Estadias Contribuídas
Entro no reluzente cristalino automóvel do Diogo Luís. Era tanto o calor que fazia derreter qualquer coração. Não ligava o ar-condicionado. Há que poupar o que não se gasta.
DL: ó Bé, caramba, não tens notado que eu é que me tenho chegado à frente em todas as estadias em que estivemos? - expressão preocupada de quem está às portas da fome.
Benedita: bem, se não te importares e já agora peço tesouros de desculpas por não ter reparado em tal falha minha, no mínimo atingi a escala seis ou sete. Não tinha reparado que te tinha "abanado" tanto. Eu dou-te a parte que te pertence, cêntimo a cêntimo no final da viagem/passeio de estudo. Fazemos as contas e dividimos no final. É assim tão complicado?
DL: achas que vou andar com dinheiro vivo comigo ou em casa? Pensei que percebias que tens que contribuir na altura, alternadamente ou a meias, mas na ocasião.

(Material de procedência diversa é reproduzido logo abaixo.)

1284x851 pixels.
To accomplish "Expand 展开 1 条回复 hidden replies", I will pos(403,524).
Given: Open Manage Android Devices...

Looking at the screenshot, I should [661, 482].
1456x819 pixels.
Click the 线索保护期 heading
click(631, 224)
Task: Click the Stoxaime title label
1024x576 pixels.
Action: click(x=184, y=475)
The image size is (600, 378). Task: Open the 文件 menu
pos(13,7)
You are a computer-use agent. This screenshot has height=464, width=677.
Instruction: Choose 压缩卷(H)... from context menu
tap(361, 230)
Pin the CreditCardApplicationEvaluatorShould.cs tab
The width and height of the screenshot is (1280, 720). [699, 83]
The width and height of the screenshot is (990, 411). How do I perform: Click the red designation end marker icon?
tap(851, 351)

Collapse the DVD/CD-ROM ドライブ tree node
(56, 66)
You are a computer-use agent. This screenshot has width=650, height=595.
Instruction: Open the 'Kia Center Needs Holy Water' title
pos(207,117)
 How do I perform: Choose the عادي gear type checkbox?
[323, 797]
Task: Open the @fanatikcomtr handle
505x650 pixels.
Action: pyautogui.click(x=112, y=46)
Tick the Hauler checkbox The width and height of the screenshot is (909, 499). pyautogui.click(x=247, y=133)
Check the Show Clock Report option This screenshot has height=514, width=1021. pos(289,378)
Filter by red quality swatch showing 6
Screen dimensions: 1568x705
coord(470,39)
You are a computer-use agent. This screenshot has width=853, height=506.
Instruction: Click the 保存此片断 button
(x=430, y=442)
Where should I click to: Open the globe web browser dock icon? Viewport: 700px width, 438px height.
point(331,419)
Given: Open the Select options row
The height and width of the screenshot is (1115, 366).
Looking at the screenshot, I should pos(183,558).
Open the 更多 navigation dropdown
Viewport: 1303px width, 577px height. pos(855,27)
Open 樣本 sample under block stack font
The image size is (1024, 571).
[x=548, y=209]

Benedita: e porque não? dá jeito andar com notas, nem que seja para teres que as doar a algum inesperado assaltante, ou se não houver caixas de Multibanco por perto, ou se o cartão falhar. Qual o drama de eu te pagar em notas?
DL: não! eu não ando com dinheiro. Para a próxima por favor pagas tu as restantes estadias. Já sabes: comigo é tudo a meias.
O homem é o quê? Alguma instituição bancária? Com este calor e com esta chamada de atenção entre a igualdade dos sexos, senti-me ainda mais a ferver, quase capaz de o fazer derreter como um rebuçado, assim lentamente. Devo ter cometido várias injustiças com esta personagem na vida passada. Digo e repito! Ele terá sido um indigente e ao final do dia acumulava dinheiro das esmolas e eu abocanhava-o, mas em troca prometia-lhe comida. Levava-o a minha casa e entregáva-lhe à língua um naco de pão seco. Terei feito atrocidades dessas? Ainda lhe dizia "afinal quem te trata como um rei, quem? Ai, tens tanta sorte comigo."
À chegada da próxima estação dormitória, fui levantar o pouco dinheiro que já tinha. Paguei daí para a frente as restantes noites.
DL: ai Bé, não entendo. Tens algum problema com o dinheiro, és sumítica e falas sempre dele...
Agora os raios solares afunilaram todos em sua direcção. Estão a provocar naquela cabeça o efeito das pastilhas que os adolescentes engolem.
Seguimos viagem com os lábios colados (não um no outro, Deus mo livre!). Eu, ansiosa por esmagar com o dedo uma mosca, mesmo no vidro ou no tablier, que ele ainda não viu ali a esvoaçar no seu mausoléum.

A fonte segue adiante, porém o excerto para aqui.